With the pictures left out, transcribe exactly the lines from the one with "You are a computer-use agent." through the end of the data.
┌────────
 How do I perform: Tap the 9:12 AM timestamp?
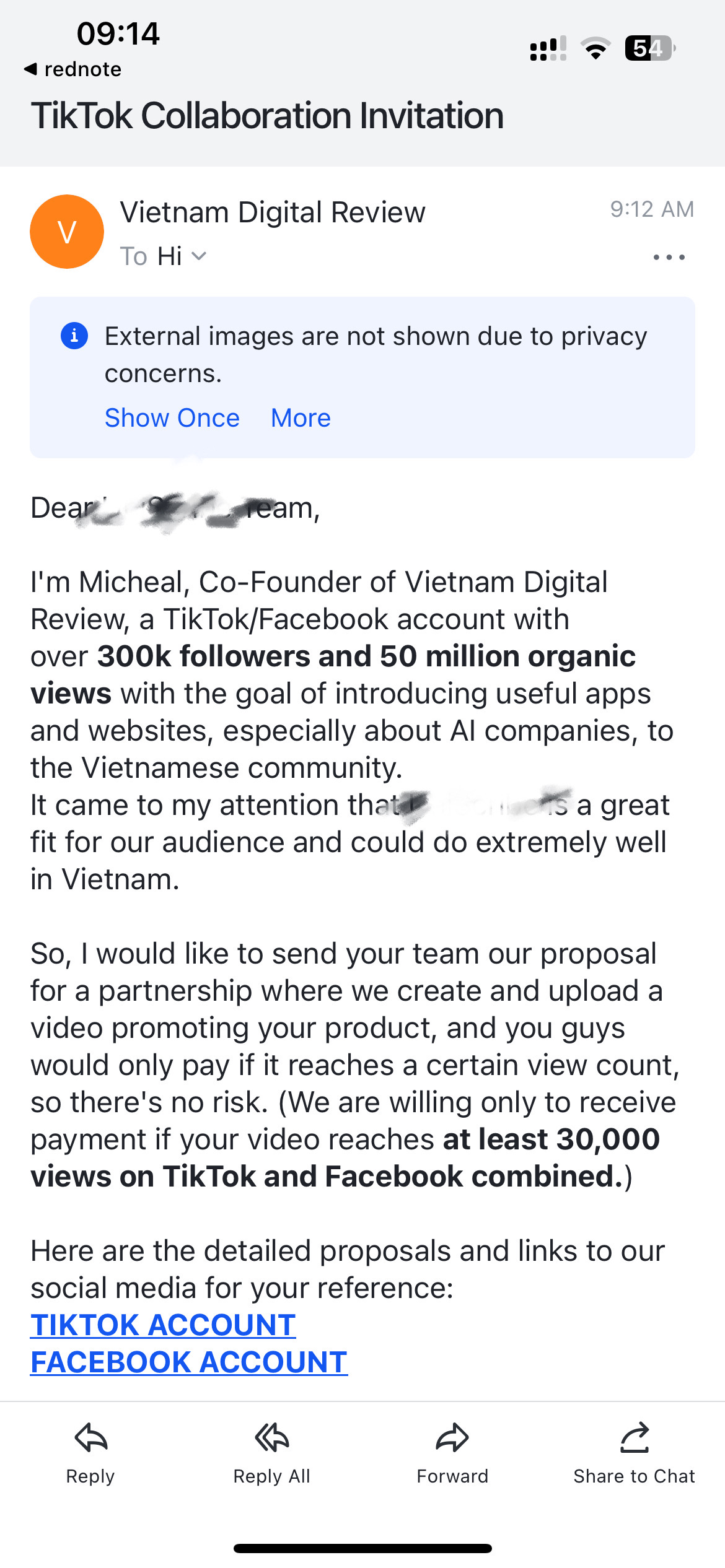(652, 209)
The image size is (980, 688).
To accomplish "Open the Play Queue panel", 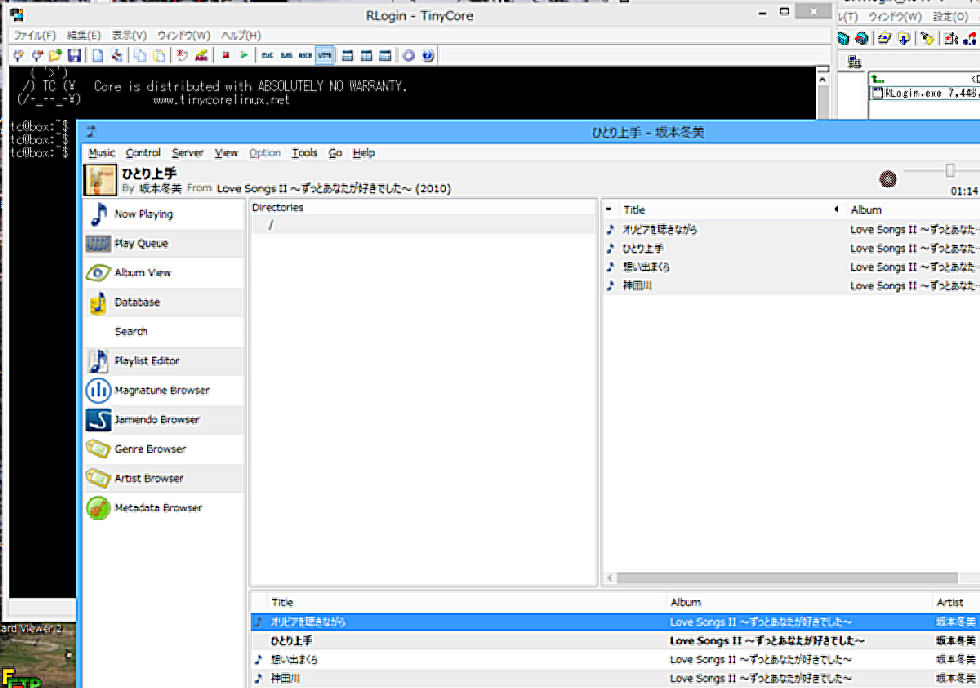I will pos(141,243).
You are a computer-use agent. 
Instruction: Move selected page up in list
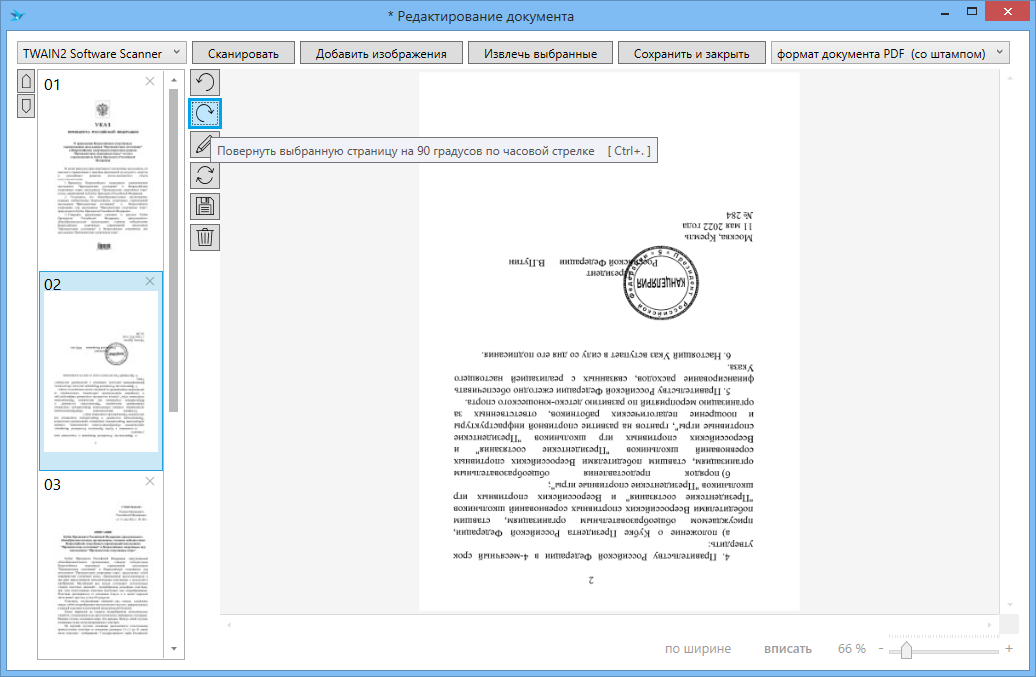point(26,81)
└────────
◆ **RESPONSE TO THE EXERCISE**:
You are a computer-use agent. 
Instruction: Move selected page up in list
point(26,81)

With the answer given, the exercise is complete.